[Start of Attachment]

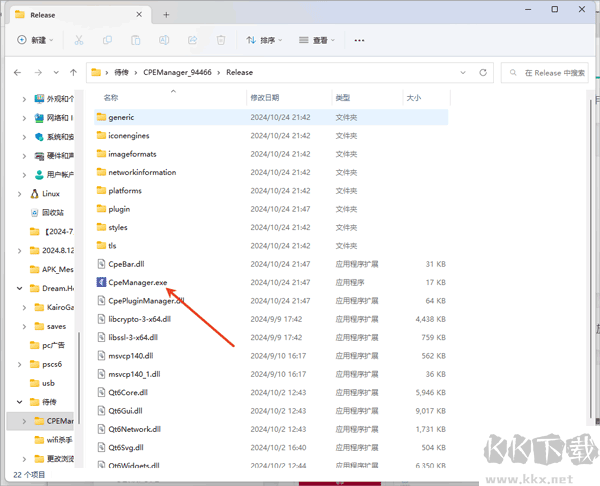600x486 pixels.
Task: Expand the Linux item in navigation tree
Action: (24, 194)
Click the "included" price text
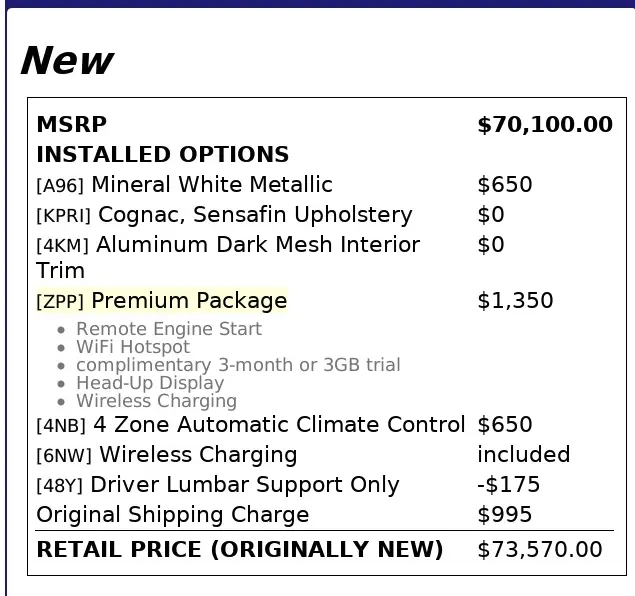This screenshot has height=596, width=635. coord(523,455)
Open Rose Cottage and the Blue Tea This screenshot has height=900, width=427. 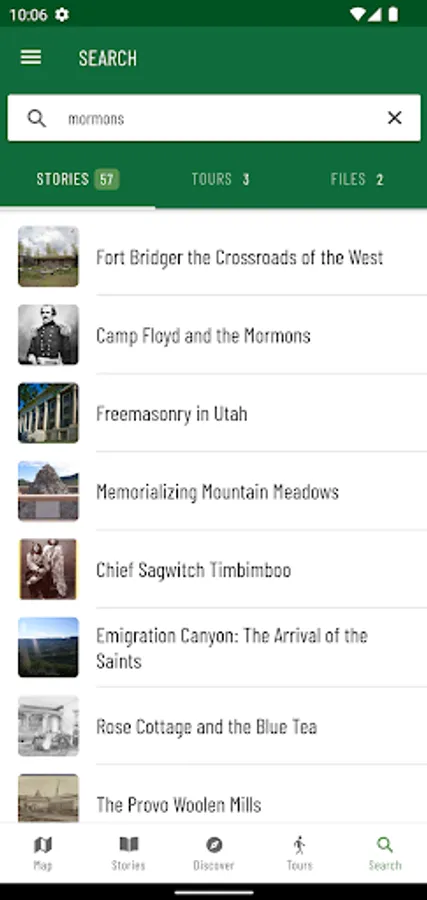(214, 726)
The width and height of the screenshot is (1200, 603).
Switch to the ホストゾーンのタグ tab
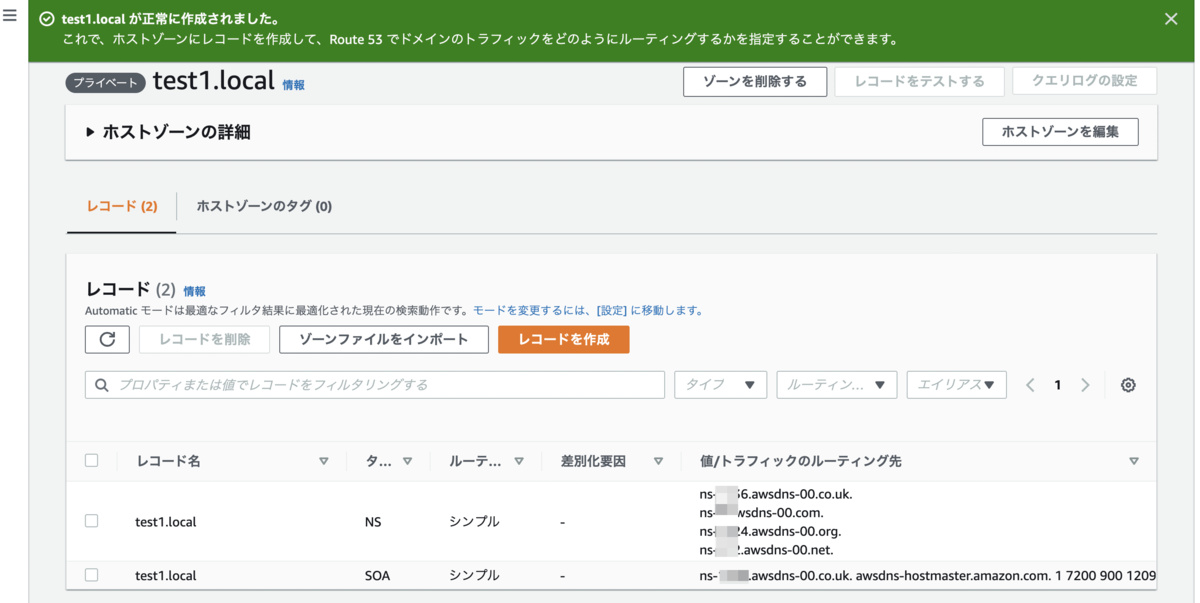coord(264,206)
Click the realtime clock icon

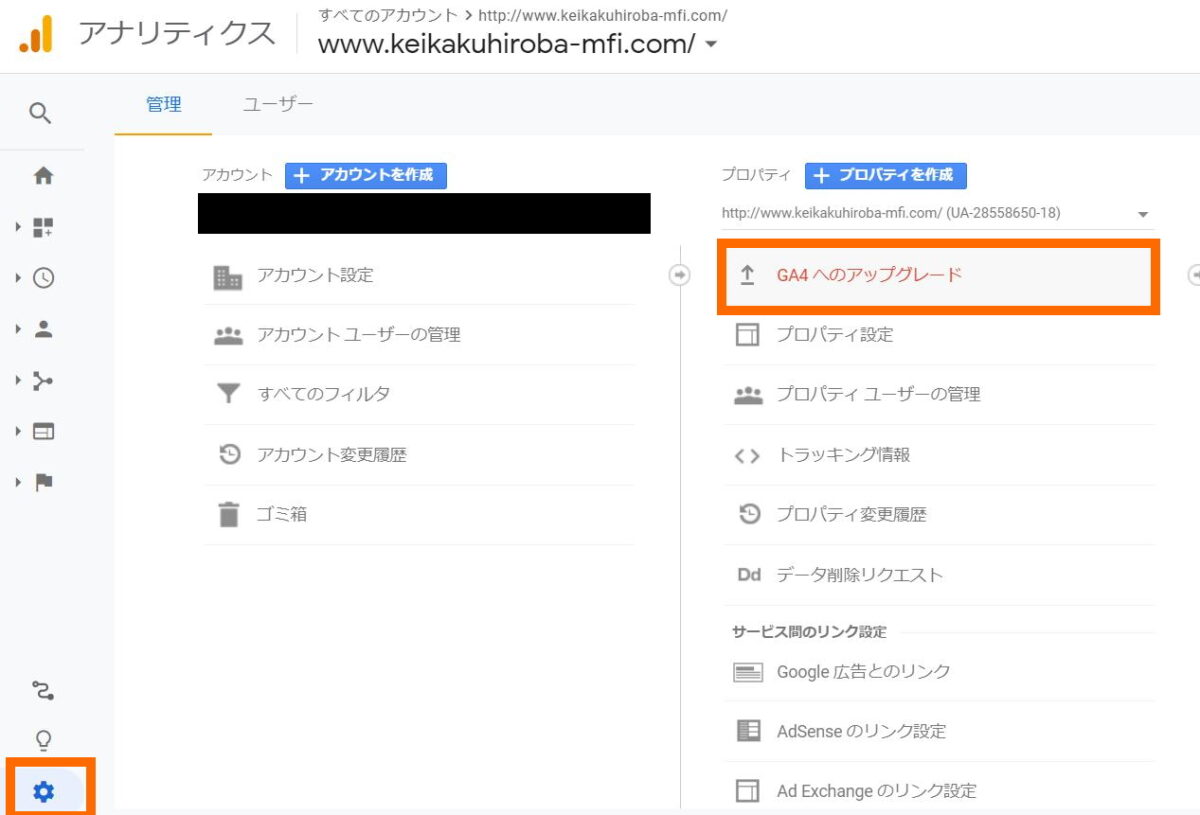coord(43,279)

[End of Attachment]

Problem to work on >> Print exactly, and print only, the lines from the line with "The width and" through the last line of the entries, both ends included. No pictures belong in the result.

Expected answer >>
The width and height of the screenshot is (1200, 603).
Switch to the ホストゾーンのタグ tab
coord(264,206)
Click the realtime clock icon

coord(43,279)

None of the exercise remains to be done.